ALBERT CAMUS

 

Unlike Malraux, Albert Camus had been active in the French Resistance as an ardent communist and editor of the clandestine periodical Combat.  When the enemy is superidealist, or fascist, then the most credible opposition must come from submaterialism, or communism.  Submen against supermen, with the humanistic middle-ground either helplessly looking on or, as in Malraux's case, fighting in a more official capacity as part of the French army of liberation.

     Later, when France was victorious or, at any rate, liberated, these two approaches and identities were bound to clash, and clash they did, with, inevitably, unfortunate consequences for the Communists, who were to be denied power by de Gaulle, even though he was shortly obliged to resign the Provisional Presidency on constitutional grounds.  With little prospect of a post-war communist France, many former Resistance fighters, both physical and intellectual, grew disillusioned with communism, and Camus was among them, his disillusionment sharpened by Soviet Russia's attitude towards and actions against its satellites.

     No less surely than Malraux abandoned communism, so did Camus, who perhaps was too religious and moral, deep down, to be able to take communist nihilism and amoral opportunism for granted - apparently unlike his one-time friend and 'fellow traveller' Jean-Paul Sartre, who sought to harmonize Existentialism with Marxism in an attempt to justify and exculpate communist and, in particular, Soviet amoral behaviour (man never so free as when he acts ... no matter how or against whom).

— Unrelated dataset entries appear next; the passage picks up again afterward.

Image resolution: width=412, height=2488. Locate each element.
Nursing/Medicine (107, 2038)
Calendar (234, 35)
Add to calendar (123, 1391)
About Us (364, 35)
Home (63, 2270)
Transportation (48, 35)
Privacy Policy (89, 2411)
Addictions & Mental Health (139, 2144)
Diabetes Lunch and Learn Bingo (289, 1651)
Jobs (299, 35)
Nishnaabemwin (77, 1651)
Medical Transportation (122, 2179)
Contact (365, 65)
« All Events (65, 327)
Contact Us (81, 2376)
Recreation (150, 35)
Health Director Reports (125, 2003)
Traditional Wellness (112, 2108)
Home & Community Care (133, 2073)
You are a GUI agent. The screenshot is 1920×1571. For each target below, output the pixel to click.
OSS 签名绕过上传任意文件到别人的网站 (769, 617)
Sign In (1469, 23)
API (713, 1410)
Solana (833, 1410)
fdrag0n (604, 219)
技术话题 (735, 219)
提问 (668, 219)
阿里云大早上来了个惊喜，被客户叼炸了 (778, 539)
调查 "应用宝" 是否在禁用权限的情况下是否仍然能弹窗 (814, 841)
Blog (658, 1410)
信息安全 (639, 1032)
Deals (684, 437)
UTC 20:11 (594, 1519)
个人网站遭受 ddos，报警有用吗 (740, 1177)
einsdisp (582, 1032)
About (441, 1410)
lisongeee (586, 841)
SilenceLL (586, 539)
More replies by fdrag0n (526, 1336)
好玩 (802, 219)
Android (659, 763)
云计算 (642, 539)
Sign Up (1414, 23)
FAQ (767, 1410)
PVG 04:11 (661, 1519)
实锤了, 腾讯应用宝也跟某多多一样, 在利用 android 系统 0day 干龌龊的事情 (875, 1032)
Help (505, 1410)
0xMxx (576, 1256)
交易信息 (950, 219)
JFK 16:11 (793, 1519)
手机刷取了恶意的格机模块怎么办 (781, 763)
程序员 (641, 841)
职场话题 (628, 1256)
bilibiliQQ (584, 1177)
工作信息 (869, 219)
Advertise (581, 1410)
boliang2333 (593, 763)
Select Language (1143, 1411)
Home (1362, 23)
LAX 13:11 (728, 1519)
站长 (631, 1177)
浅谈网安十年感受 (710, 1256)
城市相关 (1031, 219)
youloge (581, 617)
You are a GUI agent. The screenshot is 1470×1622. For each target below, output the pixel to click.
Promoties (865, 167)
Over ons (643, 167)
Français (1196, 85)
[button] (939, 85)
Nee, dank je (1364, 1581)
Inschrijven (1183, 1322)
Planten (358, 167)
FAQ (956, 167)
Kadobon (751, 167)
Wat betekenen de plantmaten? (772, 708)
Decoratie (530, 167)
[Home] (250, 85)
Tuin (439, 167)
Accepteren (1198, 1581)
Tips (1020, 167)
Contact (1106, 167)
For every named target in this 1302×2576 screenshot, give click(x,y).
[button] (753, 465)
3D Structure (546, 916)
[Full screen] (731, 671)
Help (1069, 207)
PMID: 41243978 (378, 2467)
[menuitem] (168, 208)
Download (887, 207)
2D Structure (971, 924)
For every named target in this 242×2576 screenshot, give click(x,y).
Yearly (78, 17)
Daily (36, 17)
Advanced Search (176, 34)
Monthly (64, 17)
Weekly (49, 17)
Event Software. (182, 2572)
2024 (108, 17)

     By contrast, Camus seems to have taken a moral stance, supporting the liberty within an ethical context of individual conscience against the tyranny, as he saw it, of collective expedience, as though to say, à la Burke, no revolutionary change is worth the pain and blood-sacrifice it entails.  Needless to say, he was severely castigated for bourgeois revisionism and reactionary humanism by the Communists, not to mention Jean-Paul Sartre, who attacked The Rebel, Camus' long indictment of ideological tyranny, on these and similar grounds.

     Undaunted, Camus continued to cling to a precarious liberal realism until his premature death, in a road accident, a few years later.  What is surprising is not that he abandoned communism but ... that he ever took up with it in the first place.  Youthful works like his brilliant essay Nietzsche and Schopenhauer suggest an innate predilection towards idealism.  But he was, after all, an Algerian of mixed French and Spanish extraction for whom the Ideal was more likely to be seen through the objective ambience of sun, sea, and sand than through any subjective criterion.  At least, this was the case for the early Camus, who gave the world a contentment with ‘the Given’ in the guise of Patrice Mersault, the protagonist of both The Outsider and A Happy Death, two of his most memorable novels.

     Yet Albert Camus was essentially an evolutionary type in his work as in his life, and if he abandoned hedonistic idealism in Algeria, he later came closer to embracing a Christian idealism in metropolitan France, communism being for him, as for Koestler, a 'God that failed'.